原文:
+ + + + +

しっかり設計されたものではありますが、他機種との共用を前提にしているあたり、コスト優先の設計であるといえます。
dbx基板です。もちろんハンダ修正は必須です。
V-870ではdbx基板が付いていないだけで基本性能は970Xと同じです。
再生イコライザはM5220一発で、ドルビーはCX20187でした。
高級デッキにはCX20188が定番ですが、あえてCX20187を採用したのは電源電圧が±7VとdbxのAN6291と同じで済むため、電源を共用できるというメリット(=コストダウン)があるためでしょう。
当時のdbx搭載デッキの大半はこの組み合わせでした。
録音アンプ系です。
オペアンプはM5218でHXプロはuPC1297Cと定番です。
電源部です。
う〜ん、ちょっと貧弱かなぁ...?
アナログオーディオ系には、ちょっとイイ奴が使われていますが...。
では早速バラバラにしてメンテ開始です。
メイン基板を取り出すのにシャーシまでバラバラにしなければならないのがなんとも....。
まずはメイン基板から攻めていきましょう。
こういう基板の根本は無条件で再ハンダが必要です。
その他、コネクタなど直感で攻めていきます。
電源部もしっかり再ハンダが必要です。
しかしこの電源部、実装密度が高くヒートシンクに電解コンデンサが接触するようなレイアウトになっています。
これはおせじにも良いとはいえません。コンデンサの寿命にも大きく影響してしまいます。実際にESRを測定してみましたが、かなり微妙な感じで要交換レベルでした。
そこで105℃品に交換する事にしました。
また同じ位置に付けると同じ結果になりますので、出来るだけヒートシンクから遠ざけるようにしました。
ヘタッピ作業のように見えてしまいますが、仕方ないでしょう。
ついでに電源の平滑用コンデンサも交換しておきました。
在庫品を利用したので、アナログ系は若干の容量アップ(強化?)となりました。
再生イコライザ周辺もコテ入れします。

+ + + + +

語や要素の位置を探すためのエントリ:

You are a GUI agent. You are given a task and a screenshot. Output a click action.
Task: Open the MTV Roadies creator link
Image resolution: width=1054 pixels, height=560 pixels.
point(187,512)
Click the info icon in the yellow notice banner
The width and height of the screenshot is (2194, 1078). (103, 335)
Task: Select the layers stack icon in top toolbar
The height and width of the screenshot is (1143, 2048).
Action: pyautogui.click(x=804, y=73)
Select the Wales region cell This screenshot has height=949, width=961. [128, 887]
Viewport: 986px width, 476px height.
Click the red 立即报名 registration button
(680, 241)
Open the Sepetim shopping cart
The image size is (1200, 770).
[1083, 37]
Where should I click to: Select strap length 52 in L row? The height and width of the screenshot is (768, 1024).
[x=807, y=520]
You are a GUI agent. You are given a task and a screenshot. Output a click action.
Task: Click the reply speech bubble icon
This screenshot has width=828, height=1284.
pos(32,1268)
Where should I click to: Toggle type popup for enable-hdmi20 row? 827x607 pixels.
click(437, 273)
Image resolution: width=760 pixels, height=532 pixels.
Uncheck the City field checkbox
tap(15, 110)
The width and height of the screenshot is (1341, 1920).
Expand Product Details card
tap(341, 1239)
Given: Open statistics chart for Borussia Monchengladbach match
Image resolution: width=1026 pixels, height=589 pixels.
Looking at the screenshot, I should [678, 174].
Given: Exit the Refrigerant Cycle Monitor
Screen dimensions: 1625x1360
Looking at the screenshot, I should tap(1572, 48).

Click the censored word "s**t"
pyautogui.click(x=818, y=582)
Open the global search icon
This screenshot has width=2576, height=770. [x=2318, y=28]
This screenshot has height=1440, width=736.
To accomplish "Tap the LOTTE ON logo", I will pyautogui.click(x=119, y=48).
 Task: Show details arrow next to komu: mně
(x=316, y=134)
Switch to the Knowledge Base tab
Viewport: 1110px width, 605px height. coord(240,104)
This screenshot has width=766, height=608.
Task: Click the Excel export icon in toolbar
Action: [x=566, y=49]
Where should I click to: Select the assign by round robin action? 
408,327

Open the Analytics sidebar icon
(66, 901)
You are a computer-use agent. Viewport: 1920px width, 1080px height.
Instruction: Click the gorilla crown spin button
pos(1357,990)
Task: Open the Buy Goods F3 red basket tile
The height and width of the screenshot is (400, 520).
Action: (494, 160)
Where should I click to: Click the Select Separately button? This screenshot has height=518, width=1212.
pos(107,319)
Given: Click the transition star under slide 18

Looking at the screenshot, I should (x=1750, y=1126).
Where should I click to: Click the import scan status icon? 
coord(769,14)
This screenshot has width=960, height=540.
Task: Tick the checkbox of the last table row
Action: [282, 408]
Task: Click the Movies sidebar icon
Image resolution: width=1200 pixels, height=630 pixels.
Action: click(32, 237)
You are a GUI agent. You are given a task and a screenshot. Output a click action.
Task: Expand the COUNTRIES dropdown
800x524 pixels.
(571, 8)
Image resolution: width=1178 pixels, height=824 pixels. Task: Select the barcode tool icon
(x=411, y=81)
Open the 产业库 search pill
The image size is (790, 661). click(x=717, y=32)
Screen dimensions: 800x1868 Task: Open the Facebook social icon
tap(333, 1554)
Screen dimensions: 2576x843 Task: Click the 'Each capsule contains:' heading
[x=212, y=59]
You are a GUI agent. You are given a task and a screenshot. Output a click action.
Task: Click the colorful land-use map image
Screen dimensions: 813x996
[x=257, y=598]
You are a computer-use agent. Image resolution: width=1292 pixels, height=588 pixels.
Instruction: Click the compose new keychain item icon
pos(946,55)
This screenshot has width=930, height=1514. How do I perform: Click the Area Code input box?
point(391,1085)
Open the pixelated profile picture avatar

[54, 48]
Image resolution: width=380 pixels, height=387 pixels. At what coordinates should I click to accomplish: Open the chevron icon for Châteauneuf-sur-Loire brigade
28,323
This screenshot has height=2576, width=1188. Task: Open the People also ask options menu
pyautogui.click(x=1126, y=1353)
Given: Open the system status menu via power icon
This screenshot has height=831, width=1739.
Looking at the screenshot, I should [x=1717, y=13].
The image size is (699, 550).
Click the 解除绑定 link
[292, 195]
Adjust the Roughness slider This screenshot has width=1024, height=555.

+ + + + +

出題内容 1:
カセットデッキのメンテナンスを扱った原文には、部品の型番がいくつ出てきますか？デッキの機種名を除いて、すべて挙げてください。
出題内容 2:
エントリのうち、「The width and height of the screenshot is (1341, 1920).」を含む行から「Looking at the screenshot, I should [678, 174].」を含む行までを、両端の行も含めてそのまま書き出してください。

解答結果 1:
6つあります。
- M5220
- CX20187
- CX20188
- AN6291
- M5218
- uPC1297C

解答結果 2:
The width and height of the screenshot is (1341, 1920).
Expand Product Details card
tap(341, 1239)
Given: Open statistics chart for Borussia Monchengladbach match
Image resolution: width=1026 pixels, height=589 pixels.
Looking at the screenshot, I should [678, 174].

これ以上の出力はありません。